Zelensky rebuke of top general signals friction in Ukrainian leadership

Soldiers firing a grenade launcher towards Russian forces near the Kreminna front line in Donetsk, Ukraine, on Oct 28. PHOTO: NYTIMES

UKRAINE – The office of President Volodymyr Zelensky on Saturday chastised Ukraine’s top military commander for publicly declaring the war at a stalemate, suggesting the comments would help the Russian invasion. It was a striking public rebuke that signalled an emerging rift between the military and civilian leadership at a challenging time for Ukraine.

Speaking on national television, Mr Ihor Zhovkva, a deputy head of the office of the president, said General Valery Zaluzhny’s assertion that the fight against Russia was deadlocked “eases the work of the aggressor”, adding that the comments stirred “panic” among Ukraine’s Western allies.

At the same time, Mr Zelensky disputed the general’s characterisation of the fighting.

“Time has passed, people are tired, regardless of their status, and this is understandable,” he said on Saturday. “But this is not a stalemate, I emphasise this once again.”

The public censure of Gen Zaluzhny came a day after the President’s Office replaced one of his deputies, the head of special operations forces, who after his firing said he had been blindsided by the dismissal.

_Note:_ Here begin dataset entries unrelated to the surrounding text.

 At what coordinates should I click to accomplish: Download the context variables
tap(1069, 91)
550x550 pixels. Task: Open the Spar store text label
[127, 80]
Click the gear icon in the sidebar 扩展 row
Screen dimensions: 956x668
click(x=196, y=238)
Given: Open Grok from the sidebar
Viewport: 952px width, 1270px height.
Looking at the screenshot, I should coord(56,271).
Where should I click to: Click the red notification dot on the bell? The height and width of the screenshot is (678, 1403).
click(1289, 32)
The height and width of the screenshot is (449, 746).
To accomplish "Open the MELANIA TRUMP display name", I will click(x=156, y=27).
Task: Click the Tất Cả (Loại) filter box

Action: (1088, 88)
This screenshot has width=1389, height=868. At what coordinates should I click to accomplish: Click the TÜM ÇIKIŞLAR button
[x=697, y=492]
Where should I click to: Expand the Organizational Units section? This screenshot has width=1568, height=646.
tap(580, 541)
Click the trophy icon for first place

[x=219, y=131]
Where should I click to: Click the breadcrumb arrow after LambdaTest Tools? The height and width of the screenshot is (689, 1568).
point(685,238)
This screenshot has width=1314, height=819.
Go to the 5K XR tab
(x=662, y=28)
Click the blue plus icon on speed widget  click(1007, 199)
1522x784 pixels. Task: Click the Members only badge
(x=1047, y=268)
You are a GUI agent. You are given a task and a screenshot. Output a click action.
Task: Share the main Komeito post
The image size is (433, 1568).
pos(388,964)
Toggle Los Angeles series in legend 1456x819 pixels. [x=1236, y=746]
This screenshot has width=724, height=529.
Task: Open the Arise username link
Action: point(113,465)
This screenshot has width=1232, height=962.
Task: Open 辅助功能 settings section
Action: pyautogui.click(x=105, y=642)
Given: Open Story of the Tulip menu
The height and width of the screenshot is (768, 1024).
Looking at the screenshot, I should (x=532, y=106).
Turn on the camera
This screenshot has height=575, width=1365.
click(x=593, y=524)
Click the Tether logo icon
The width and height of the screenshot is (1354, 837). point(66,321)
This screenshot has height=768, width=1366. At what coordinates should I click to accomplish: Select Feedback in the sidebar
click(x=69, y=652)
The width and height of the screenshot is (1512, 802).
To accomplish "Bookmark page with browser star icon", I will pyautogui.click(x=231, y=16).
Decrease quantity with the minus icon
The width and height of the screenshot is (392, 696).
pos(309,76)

It was unclear whether Gen Zaluzhny, the overall commander of Ukraine’s forces, knew in advance of the planned dismissal.

The emerging fissure between the general and the President comes as Ukraine is struggling in its war effort.

Its military operations have failed to produce any advances, while scepticism about Ukraine aid has increased in some European capitals and among members of the Republican Party in the United States.

Ukraine’s leadership is also worried that the attention of Western allies has shifted to the conflict between Israel and Hamas, and away from its war with Russia.

“The war in the Middle East, this conflict takes away the focus,” Mr Zelensky said on Saturday.

Speculation about tension between the President and the military’s commanding general had been swirling in Kyiv for more than a year, but had not spilled into public disagreement previously.

Gen Zaluzhny did not immediately comment on the government’s rebuke or the dismissal of his chief of special operations.

The cause of the breach was an essay the general published in The Economist, in which he asserted that drone reconnaissance and other technologies had rendered mechanised assaults by either side impossible. Further advances were improbable, he wrote, and Ukraine would not reach a “beautiful breakthrough” in the war without receiving more advanced weaponry.